Oh Lord the pain I felt today was bad, so bad apparently I can’t remember what actually happened to create the pain. I know that not using my arm will only make it stiff so I have continued to type and do cross-stitch, but I have felt an achiness I haven’t felt since my surgeries or from the freak accident that lead to my tiny fracture. I wore my sleeve most of the day and I think I will tonight as well.

This anomaly with my ulna bone was something out of the blue. Nothing could have prepared me for the two surgeries I would have or the fracture that was from the Clinic I was working in at the time. Although I had a difficult time trying to figure out why that happened. My arm simply hadn’t fully healed from the second surgery to take out all that hardware and then I rushed to find a job as quickly as I could.

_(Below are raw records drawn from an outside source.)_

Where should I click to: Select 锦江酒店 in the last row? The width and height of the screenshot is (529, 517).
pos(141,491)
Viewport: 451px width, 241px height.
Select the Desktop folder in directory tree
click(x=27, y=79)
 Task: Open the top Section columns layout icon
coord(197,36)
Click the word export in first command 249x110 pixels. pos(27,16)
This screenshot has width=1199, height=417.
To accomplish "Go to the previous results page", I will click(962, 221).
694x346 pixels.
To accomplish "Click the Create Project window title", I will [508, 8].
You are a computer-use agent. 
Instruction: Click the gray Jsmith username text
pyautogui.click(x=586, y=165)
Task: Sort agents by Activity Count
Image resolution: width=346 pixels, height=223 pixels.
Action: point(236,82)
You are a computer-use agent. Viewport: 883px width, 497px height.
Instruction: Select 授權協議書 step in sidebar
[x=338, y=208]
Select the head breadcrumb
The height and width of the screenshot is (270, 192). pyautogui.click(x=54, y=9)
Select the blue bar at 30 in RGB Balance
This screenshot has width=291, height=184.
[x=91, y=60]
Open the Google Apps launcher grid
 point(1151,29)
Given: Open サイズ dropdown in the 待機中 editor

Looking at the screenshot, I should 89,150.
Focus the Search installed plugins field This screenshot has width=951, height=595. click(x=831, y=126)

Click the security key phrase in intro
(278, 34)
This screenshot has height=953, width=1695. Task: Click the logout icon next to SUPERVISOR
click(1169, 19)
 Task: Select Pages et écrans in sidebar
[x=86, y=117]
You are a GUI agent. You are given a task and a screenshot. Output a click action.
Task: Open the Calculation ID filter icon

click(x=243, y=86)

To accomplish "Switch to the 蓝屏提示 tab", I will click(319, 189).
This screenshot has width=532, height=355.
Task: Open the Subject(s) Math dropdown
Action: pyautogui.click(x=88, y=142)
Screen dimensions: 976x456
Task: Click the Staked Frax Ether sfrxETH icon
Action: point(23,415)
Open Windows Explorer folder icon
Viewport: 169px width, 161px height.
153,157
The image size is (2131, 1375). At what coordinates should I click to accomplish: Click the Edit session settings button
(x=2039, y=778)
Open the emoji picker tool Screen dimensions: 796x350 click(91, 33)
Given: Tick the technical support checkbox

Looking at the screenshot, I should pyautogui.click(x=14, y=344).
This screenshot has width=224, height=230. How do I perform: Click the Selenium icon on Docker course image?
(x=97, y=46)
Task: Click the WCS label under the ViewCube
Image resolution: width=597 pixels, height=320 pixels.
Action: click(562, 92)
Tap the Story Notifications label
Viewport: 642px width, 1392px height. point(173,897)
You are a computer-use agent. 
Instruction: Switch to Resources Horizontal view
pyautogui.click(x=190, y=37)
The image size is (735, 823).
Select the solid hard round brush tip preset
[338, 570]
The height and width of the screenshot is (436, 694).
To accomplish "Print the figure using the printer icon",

Then if my trouble wasn’t enough today my Mom took my Uncle for another appointment today. It was supposed to be a check up on his glasses making a mark on his face. Well it ended up being maybe more than that. He may even have cancer and will have to biopsy the location. This would make my second Uncle to deal with a cancer diagnosis fortunately this one is not as metastatic as his older brother and hopefully will be contained to this one area.

This is just a lot to deal with especially after losing an Aunt last year this is just a little too much cancer to be dealing with all of a sudden. However, it’s not just the cancer there is the care-taking aspect. His glasses were searing into his skin which means he can’t use his glasses. He has to have his glasses to see and to drive and to do everything. He has already had an MRI that cleared him of any major heart attack or stroke yet he clearly is having trouble remembering.

Please Lord, give us some guidance and mercy in dealing and coping with these diagnoses. I love my Uncles, but with this short-term memory loss Uncle Tony can get defensive and when certain things aren’t done right we get an ear full or the grumpy look. Taking care of family isn’t always easy I know this from experience, I ask for us, Mom and me especially, that you would give us the comfort and mercy to not take everything personally and that we remember that we are family first and foremost. Lord thank you for your continued mercies during this time of figuring out diagnoses and treatment courses. Also that this morning was just a bad day for me and that my bruised arm will heal and feel better tomorrow and the next day. In Jesus Name Amen.